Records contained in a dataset
--
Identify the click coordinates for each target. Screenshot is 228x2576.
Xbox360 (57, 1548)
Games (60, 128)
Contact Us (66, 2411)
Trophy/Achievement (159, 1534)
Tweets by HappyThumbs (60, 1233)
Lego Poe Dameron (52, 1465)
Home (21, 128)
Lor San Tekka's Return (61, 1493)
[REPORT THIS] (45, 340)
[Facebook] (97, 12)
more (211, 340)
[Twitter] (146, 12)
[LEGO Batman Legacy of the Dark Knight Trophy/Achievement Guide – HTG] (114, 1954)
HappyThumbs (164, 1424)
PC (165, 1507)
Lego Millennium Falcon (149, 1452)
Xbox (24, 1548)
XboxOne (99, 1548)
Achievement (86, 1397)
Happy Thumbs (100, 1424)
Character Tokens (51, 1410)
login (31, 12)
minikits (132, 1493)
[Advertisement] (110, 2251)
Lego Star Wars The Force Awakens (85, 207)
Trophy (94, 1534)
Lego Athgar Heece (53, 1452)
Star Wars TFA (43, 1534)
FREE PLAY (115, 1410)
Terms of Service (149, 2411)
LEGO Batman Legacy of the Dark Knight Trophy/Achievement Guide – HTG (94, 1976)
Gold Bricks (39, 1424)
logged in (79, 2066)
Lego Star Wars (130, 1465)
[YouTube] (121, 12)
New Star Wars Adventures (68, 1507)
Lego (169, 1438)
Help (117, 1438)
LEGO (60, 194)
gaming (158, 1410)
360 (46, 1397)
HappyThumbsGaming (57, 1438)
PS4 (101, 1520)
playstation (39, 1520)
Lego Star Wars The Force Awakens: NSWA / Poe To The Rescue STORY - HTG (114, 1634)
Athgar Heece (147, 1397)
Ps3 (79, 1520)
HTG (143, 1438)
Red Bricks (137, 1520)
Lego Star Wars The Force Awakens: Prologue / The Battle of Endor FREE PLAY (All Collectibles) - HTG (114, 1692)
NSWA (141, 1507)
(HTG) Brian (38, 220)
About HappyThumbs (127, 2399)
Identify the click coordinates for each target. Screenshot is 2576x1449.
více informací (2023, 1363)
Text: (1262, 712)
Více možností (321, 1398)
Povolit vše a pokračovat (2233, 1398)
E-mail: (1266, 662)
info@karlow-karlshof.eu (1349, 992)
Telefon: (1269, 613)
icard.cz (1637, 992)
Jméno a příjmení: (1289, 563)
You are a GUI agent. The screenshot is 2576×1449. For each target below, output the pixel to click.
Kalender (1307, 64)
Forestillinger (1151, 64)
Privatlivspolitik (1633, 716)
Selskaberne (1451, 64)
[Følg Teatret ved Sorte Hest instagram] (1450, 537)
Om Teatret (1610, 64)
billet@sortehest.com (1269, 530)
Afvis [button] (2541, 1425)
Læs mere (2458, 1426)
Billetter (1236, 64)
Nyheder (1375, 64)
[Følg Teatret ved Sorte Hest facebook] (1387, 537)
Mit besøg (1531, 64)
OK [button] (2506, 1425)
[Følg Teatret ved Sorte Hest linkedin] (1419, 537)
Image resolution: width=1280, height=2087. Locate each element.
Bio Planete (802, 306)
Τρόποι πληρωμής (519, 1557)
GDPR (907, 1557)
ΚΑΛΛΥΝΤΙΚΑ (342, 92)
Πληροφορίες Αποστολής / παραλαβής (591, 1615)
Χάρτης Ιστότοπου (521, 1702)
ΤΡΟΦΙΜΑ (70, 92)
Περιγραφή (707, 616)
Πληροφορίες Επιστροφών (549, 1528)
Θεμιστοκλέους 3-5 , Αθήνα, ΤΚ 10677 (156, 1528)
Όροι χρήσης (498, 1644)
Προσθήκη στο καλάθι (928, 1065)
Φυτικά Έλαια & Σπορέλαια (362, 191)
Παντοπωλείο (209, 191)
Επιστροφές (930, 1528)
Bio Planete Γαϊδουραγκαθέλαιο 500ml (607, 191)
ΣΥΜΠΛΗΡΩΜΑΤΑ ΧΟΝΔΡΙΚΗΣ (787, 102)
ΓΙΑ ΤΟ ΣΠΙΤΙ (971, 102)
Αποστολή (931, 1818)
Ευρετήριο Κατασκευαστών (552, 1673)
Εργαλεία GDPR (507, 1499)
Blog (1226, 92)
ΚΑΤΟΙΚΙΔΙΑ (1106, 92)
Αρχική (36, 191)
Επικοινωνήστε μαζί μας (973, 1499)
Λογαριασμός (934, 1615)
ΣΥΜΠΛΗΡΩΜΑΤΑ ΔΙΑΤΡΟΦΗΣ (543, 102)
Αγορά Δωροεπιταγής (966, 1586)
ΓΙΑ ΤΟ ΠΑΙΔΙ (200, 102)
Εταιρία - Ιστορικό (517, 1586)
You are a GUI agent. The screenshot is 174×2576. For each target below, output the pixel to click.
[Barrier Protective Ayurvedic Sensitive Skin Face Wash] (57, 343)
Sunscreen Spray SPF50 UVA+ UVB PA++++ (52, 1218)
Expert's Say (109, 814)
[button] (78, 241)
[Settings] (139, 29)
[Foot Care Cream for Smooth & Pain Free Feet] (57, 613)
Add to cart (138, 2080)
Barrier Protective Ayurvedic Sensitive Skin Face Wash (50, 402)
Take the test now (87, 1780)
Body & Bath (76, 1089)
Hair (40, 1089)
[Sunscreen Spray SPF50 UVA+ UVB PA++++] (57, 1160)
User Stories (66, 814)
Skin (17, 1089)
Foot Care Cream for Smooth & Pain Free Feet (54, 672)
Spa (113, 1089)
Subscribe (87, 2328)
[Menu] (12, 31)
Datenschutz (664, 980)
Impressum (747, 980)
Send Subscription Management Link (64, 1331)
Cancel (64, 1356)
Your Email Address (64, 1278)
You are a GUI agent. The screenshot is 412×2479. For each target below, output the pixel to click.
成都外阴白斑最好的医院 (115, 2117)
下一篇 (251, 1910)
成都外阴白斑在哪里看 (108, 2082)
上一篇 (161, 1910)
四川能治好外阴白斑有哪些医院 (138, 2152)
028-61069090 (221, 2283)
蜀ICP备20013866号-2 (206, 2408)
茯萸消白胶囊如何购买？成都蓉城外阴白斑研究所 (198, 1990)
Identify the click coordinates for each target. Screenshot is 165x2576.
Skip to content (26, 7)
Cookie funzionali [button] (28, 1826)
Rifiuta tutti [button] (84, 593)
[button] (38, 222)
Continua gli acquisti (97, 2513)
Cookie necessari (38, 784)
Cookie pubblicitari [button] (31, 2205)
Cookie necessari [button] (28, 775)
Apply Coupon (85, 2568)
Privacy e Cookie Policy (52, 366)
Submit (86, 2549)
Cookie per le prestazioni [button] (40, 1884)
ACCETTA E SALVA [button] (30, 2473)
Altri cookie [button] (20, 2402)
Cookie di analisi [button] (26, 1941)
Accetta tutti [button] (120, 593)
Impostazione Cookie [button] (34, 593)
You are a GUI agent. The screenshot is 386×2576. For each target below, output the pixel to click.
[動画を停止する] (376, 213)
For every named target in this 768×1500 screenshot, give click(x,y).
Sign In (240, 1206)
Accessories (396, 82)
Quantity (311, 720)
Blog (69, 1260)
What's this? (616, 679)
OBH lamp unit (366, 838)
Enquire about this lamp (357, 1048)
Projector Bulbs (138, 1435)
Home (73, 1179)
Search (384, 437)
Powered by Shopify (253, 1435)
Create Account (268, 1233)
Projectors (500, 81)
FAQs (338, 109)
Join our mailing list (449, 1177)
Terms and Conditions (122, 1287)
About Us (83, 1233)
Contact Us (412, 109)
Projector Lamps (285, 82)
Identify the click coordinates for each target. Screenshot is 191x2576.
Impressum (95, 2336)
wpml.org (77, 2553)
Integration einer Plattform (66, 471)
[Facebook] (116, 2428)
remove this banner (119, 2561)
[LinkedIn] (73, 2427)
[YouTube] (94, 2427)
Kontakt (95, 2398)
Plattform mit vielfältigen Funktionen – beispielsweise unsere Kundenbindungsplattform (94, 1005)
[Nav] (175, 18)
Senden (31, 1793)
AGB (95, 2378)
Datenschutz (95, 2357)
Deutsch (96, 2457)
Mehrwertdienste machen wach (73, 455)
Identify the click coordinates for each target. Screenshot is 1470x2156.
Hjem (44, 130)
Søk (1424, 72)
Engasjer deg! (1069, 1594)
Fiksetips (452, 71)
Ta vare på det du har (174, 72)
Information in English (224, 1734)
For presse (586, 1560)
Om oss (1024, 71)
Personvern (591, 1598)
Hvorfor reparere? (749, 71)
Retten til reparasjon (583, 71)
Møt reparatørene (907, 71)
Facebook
--
Return the lines from the one containing "Contact Us (412, 109)" through the last line of the records. Include both ends and nothing else.

Contact Us (412, 109)
Projector Lamps (285, 82)
Identify the click coordinates for each target. Screenshot is 191x2576.
Impressum (95, 2336)
wpml.org (77, 2553)
Integration einer Plattform (66, 471)
[Facebook] (116, 2428)
remove this banner (119, 2561)
[LinkedIn] (73, 2427)
[YouTube] (94, 2427)
Kontakt (95, 2398)
Plattform mit vielfältigen Funktionen – beispielsweise unsere Kundenbindungsplattform (94, 1005)
[Nav] (175, 18)
Senden (31, 1793)
AGB (95, 2378)
Datenschutz (95, 2357)
Deutsch (96, 2457)
Mehrwertdienste machen wach (73, 455)
Identify the click coordinates for each target. Screenshot is 1470x2156.
Hjem (44, 130)
Søk (1424, 72)
Engasjer deg! (1069, 1594)
Fiksetips (452, 71)
Ta vare på det du har (174, 72)
Information in English (224, 1734)
For presse (586, 1560)
Om oss (1024, 71)
Personvern (591, 1598)
Hvorfor reparere? (749, 71)
Retten til reparasjon (583, 71)
Møt reparatørene (907, 71)
Facebook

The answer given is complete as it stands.